» **Document extract**:
###
Giant Messapus dark sac spider
- Conservation status: Least Concern (SANBI Red List)

Scientific classification
- Kingdom: Animalia
- Phylum: Arthropoda
- Subphylum: Chelicerata
- Class: Arachnida
- Order: Araneae
- Infraorder: Araneomorphae
- Family: Corinnidae
- Genus: Messapus
- Species: M. natalis
- Binomial name: Messapus natalis (Pocock, 1898)

= Messapus natalis =

- Authority: (Pocock, 1898)
- Conservation status: LC

Species of spider

Messapus natalis is a spider species in the family Corinnidae. It is commonly known as the Giant Messapus dark sac spider.

==Distribution==
Messapus natalis occurs in southern Africa, including Mozambique and South Africa. In South Africa, the species has been sampled from three provinces: KwaZulu-Natal, Limpopo and Mpumalanga.
###
» **Given entries**:
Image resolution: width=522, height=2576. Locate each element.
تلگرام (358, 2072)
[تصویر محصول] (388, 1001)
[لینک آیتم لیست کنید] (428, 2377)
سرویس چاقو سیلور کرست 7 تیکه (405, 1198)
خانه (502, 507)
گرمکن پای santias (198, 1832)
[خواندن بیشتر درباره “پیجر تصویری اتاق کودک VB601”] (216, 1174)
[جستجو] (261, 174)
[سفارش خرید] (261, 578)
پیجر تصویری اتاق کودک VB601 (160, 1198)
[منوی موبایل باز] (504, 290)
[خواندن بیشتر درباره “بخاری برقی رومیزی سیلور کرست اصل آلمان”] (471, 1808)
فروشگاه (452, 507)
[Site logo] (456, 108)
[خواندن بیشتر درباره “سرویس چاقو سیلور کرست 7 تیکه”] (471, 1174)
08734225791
###
» **What you will do**:
1. Answer these from the Messapus natalis entry:
(a) Which family does the species belong to?
(b) What conservation status does the SANBI Red List give it?
(c) Which three South African provinces has it been sampled from?
2. Reproduce the Messapus natalis entry from "- Conservation status: LC" up to and including "dark sac spider.".
3. Does each statement agree with the Messapus natalis entry? Answer yes or no and quote the words that decide it.
(a) The species was described by Pocock in 1898.
(b) The species has been recorded only in South Africa.
(c) The species belongs to the infraorder Mygalomorphae.
The data can be set aside; nothing here depends on it.

» **Outputs for the tasks**:
1.
(a) Corinnidae
(b) Least Concern
(c) KwaZulu-Natal, Limpopo and Mpumalanga

2.
- Conservation status: LC

Species of spider

Messapus natalis is a spider species in the family Corinnidae. It is commonly known as the Giant Messapus dark sac spider.

3.
(a) Yes: "Binomial name: Messapus natalis (Pocock, 1898)"
(b) No: "occurs in southern Africa, including Mozambique and South Africa"
(c) No: "Infraorder: Araneomorphae"